##### MATERIALS PROVIDED #####

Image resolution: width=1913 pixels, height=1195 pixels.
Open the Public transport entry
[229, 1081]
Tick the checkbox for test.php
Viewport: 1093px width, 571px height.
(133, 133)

#####

_GIVEN REQUEST_
Change "Public transport" to "Carpool" throughout the records above, leaving everything else as it stands.

_FINAL ANSWER_
Image resolution: width=1913 pixels, height=1195 pixels.
Open the Carpool entry
[229, 1081]
Tick the checkbox for test.php
Viewport: 1093px width, 571px height.
(133, 133)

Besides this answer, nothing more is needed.